Europe bundled mortgage defaults hit two-year high; Nearly 80% of CMBS due to mature Q4 2013 fail to repay principal
January 22, 2014 Leave a comment
January 20, 2014 3:44 pm
Europe bundled mortgage defaults hit two-year high
By Christopher Thompson
The default rate of “sliced and diced” loans backed by commercial mortgages in Europe has hit a two-year high, highlighting difficulties in resuscitating the securitisation market.Nearly 80 per cent of holders of 31 commercial mortgage-backed securities, representing €2.3bn in loans and which were due to mature in the last quarter of 2013, failed to repay their principal completely, according to Moody’s, the credit rating agency. The figure, driven upwards by high levels of leverage, is the highest quarterly default rate for two years.
“You had a quarter of particularly weak loans – on a rolling average basis we’ve seen a repayment rate of the principal of around a third in the previous year,” said Andrea Daniels, an associate managing director at Moody’s.
“One of the big credit negative implications has not only been poor performance – which means value decline – on underlying secondary quality properties but a lack of finance available to refinance these types of properties . . . therefore you have this very low repayment rate.”
CMBS package pools of commercial mortgage loans for sale to fixed income investors. About half of the loans which defaulted were secured by assets in the UK while nearly a third had their assets in Germany.
The figures sound a warning for securities investors who have helped propel a modest resurgence in Europe’s CMBS market.
Overall CMBS issuance, virtually zero in 2009, touched $6.4bn last year, up from $2.5bn in the same period in 2012, according to Dealogic, the data provider.

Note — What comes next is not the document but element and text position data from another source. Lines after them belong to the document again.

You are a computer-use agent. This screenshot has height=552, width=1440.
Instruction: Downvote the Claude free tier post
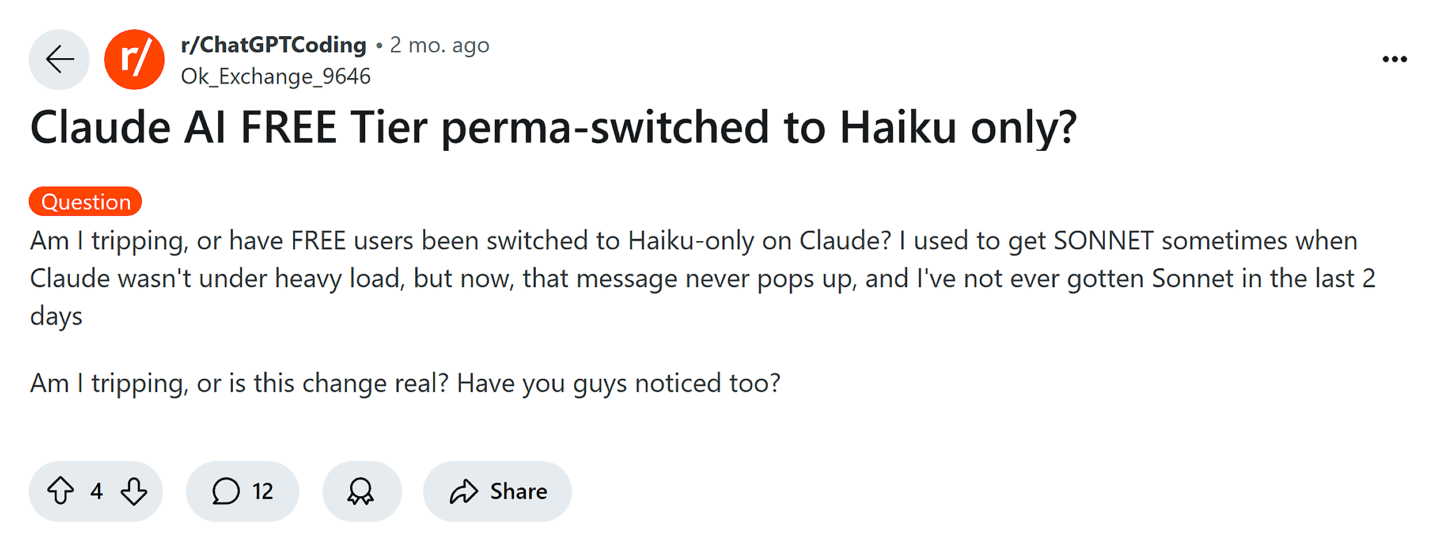pos(134,491)
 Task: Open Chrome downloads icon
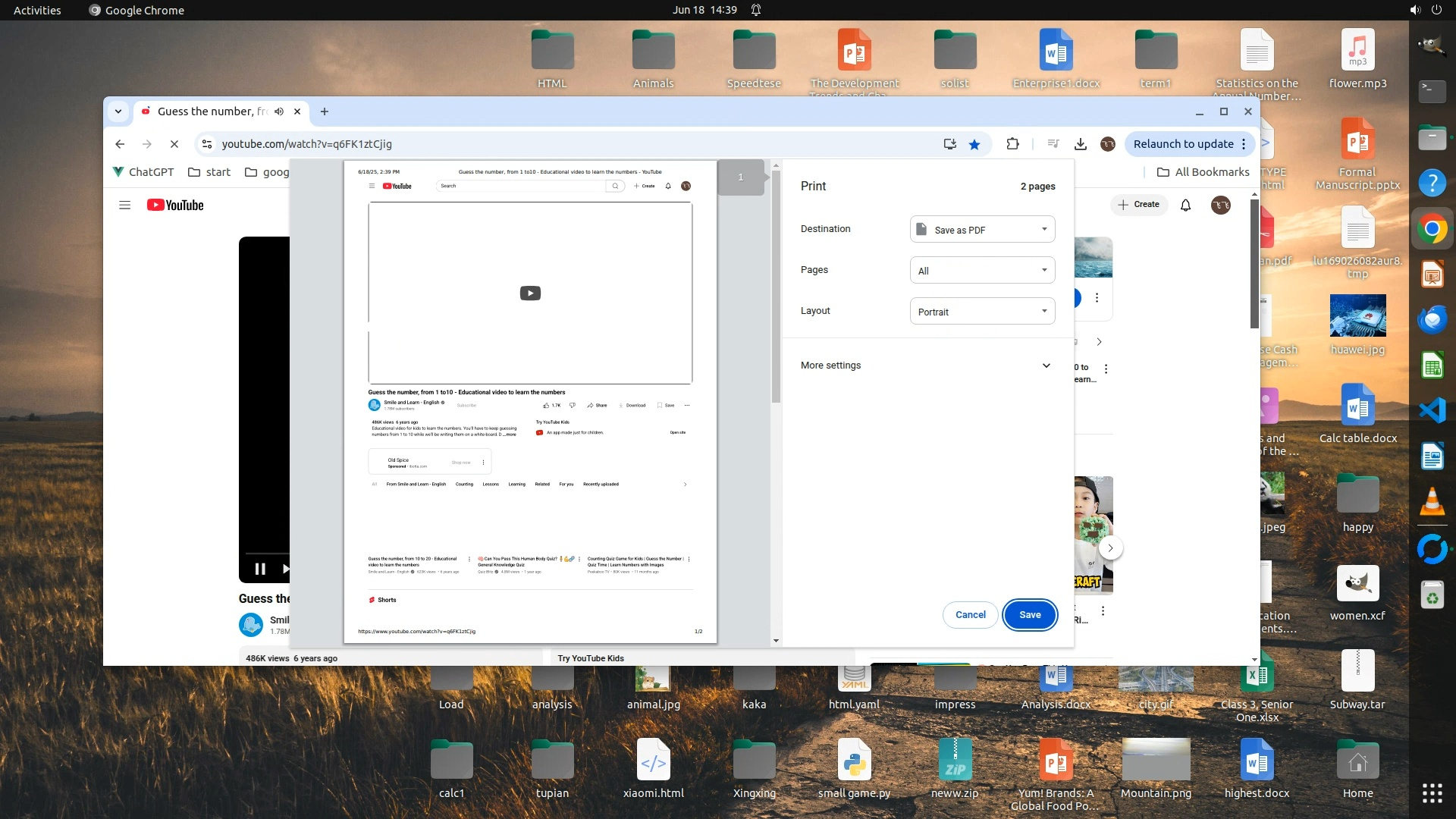point(1081,144)
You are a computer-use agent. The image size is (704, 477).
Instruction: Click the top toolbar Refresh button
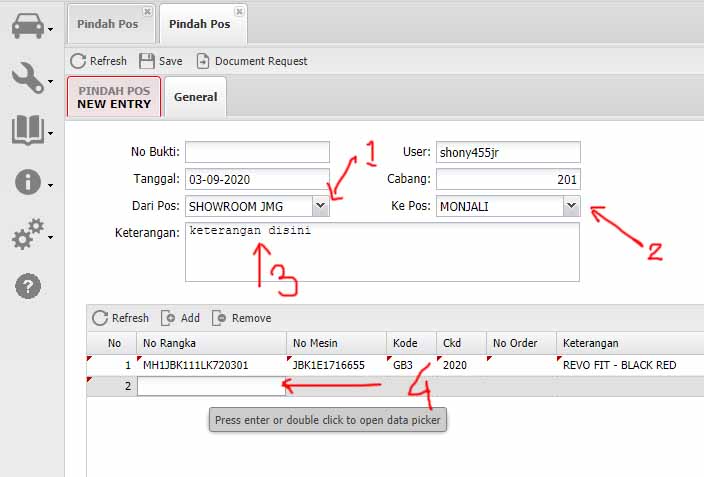98,61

Both European and US governments have sought to encourage bank-led mortgage lending to stimulate wider economic growth.
Part of the reason CMBS sales shot up is that borrowers took advantage of record-low interest rates to refinance their loans. However, one London-based CMBS analyst said recent issuance reflected more realistic valuations compared to a pre-crisis boom.
“It’s a cyclical sector,” the person said. “We’ve been through the pain and moved through a more appropriately priced place post-crisis.”

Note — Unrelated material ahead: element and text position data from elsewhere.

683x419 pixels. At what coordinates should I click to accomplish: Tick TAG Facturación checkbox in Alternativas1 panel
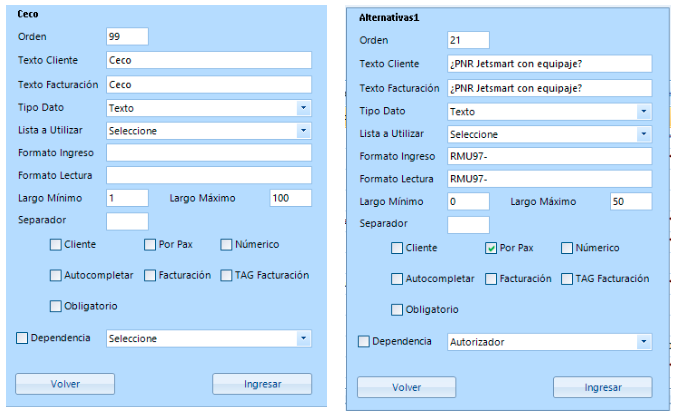point(567,279)
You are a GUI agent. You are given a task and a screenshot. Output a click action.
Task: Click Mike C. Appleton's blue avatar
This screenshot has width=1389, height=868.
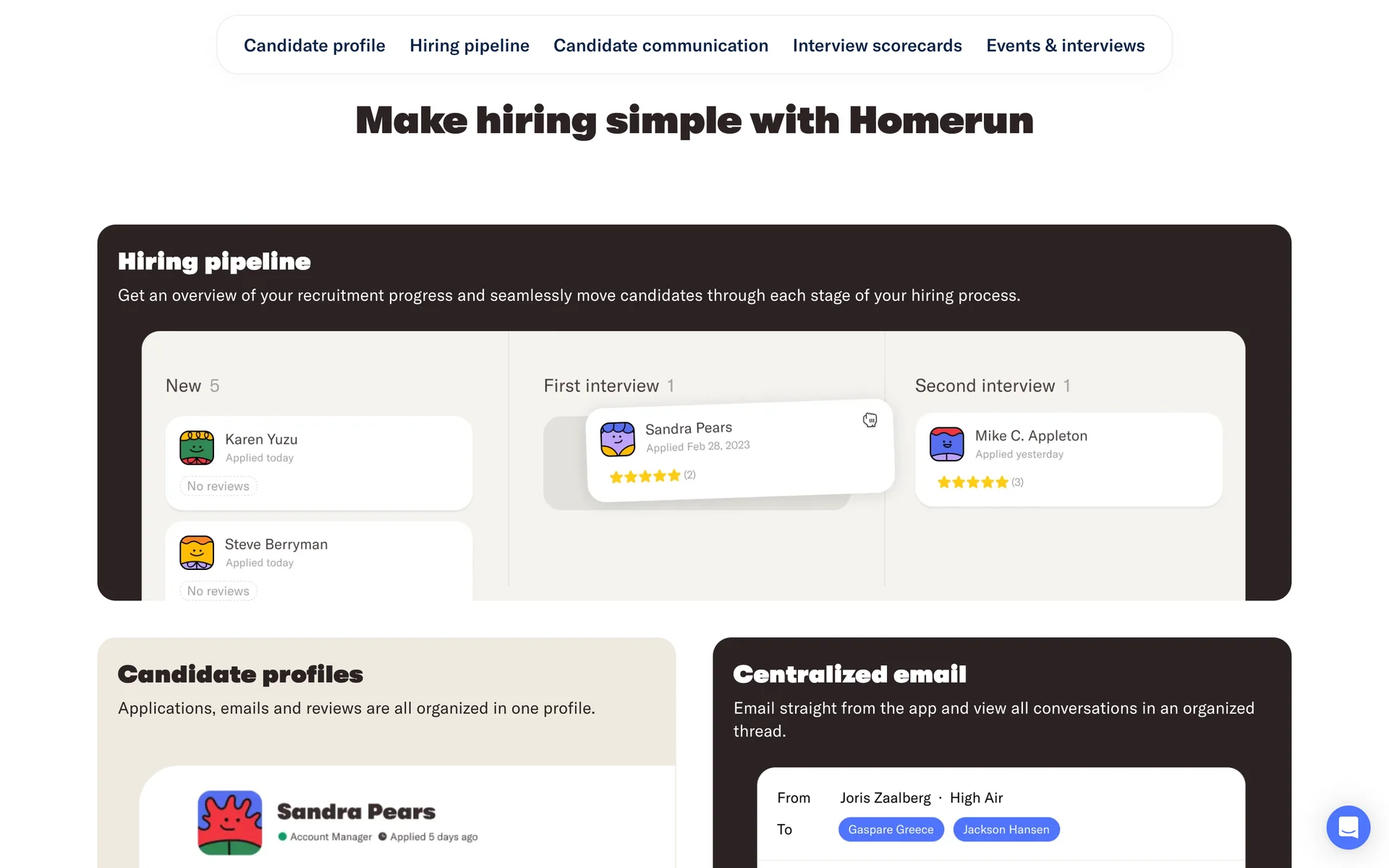946,444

Since the pre-crisis loans were made, assets such as office developments and out-of-town retail parks, have fallen in value since 2009. Moreover, many of the loans contained within the CMBS had loan-to-value ratios of more than 90 per cent. A little more than a third of the CMBS were repaid fully at maturity in the previous four quarters.
About €14.6bn of European CMBS are due to mature or refinance in 2014.

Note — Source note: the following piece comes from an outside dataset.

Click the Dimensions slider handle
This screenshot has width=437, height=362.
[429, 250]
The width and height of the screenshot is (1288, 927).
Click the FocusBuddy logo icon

Historically banks have sold CMBS and other asset-backed securities to fixed income investors seeking steady interest payments while freeing up more capital for loans.
Amid a gloomy few years for Europe’s securitisation market some analysts have predicted that issuance from eurozone peripheral countries, such as Italy, will increase this year as banks try to take advantage of investors’ higher risk appetite in their hunt for yield.